Entenda
O histórico que levou a essa convocação é marcado pela recusa do governo federal em avançar nas negociações com os servidores, persistindo na proposta de reajuste zero para 2024. O 42°de Congresso do ANDES-SN, diante dessa situação, aprovou a construção de uma greve no primeiro semestre de 2024, com a perspectiva de uma greve unificada no funcionalismo público federal no mesmo ano.
A Aspuv seguiu essa orientação, realizando sua assembleia no dia 14 de março e aprovando o indicativo de greve para a primeira quinzena de abril. Em uma reunião do Setor das Instituições Federais de Ensino (IFES) do ANDES-SN, realizada em 22 de março, os representantes sindicais analisaram os encaminhamentos das assembleias de base e decidiram pela realização de uma nova rodada de assembleias, com a pauta da greve marcada para o dia 15 de abril.

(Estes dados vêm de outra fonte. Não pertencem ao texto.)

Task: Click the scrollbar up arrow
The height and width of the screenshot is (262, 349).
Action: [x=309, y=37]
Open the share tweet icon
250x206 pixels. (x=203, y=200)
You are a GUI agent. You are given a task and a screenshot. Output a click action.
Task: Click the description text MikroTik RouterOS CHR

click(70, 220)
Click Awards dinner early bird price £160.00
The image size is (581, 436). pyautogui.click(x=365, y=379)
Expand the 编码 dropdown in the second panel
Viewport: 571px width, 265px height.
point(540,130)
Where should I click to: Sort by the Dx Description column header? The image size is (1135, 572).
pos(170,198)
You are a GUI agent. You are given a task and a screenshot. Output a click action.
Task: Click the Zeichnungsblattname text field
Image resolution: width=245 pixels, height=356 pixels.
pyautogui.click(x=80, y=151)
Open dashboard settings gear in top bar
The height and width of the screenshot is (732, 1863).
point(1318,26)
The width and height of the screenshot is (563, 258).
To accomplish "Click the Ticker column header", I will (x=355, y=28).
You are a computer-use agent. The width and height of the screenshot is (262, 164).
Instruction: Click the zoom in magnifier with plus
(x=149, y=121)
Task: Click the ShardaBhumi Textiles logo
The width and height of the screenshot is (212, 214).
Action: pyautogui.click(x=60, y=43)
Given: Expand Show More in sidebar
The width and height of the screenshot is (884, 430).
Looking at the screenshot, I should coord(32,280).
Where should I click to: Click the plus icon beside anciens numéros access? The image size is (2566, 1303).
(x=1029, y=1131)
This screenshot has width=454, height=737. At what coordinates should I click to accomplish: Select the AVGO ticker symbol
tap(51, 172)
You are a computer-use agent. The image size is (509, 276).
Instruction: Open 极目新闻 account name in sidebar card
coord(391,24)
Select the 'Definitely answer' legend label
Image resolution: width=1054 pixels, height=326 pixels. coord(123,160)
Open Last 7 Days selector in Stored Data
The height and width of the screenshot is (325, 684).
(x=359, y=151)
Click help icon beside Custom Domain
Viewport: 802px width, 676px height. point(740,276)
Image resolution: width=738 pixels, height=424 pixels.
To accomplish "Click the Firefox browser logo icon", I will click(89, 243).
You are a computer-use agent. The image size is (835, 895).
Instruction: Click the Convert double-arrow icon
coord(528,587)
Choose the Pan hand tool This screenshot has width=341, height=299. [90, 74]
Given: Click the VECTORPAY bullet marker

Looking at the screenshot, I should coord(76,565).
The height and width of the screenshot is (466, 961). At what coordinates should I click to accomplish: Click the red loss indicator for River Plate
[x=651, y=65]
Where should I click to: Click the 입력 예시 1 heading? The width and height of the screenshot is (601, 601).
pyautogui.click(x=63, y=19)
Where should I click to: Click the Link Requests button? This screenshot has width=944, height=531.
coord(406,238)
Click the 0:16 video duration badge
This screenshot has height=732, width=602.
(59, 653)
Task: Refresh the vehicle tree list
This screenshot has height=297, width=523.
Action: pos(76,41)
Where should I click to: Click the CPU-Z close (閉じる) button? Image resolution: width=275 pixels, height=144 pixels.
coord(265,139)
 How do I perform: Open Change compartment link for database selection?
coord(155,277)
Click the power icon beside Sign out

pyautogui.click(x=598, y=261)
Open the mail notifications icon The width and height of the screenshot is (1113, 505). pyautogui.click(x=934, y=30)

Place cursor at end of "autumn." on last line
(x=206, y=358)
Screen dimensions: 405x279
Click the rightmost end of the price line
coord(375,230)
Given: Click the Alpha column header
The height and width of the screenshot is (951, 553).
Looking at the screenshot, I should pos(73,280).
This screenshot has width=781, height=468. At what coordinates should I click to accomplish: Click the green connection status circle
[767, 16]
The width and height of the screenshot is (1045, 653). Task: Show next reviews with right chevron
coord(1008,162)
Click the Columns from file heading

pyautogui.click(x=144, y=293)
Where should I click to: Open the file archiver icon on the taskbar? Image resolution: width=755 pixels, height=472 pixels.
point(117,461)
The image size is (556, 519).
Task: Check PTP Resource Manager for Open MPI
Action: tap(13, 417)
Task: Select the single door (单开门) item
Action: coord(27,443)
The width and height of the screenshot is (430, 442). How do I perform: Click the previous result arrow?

Entre essas reivindicações estão a recomposição salarial, a retirada da reforma administrativa em tramitação como PEC 32, a reestruturação da carreira docente federal, a recomposição do orçamento das instituições federais de ensino, a revogação de medidas que impactam diretamente os direitos dos servidores e a qualidade dos serviços públicos, a oposição às terceirizações e a recomposição do quadro de servidores das universidades, além da revogação total do Novo Ensino Médio.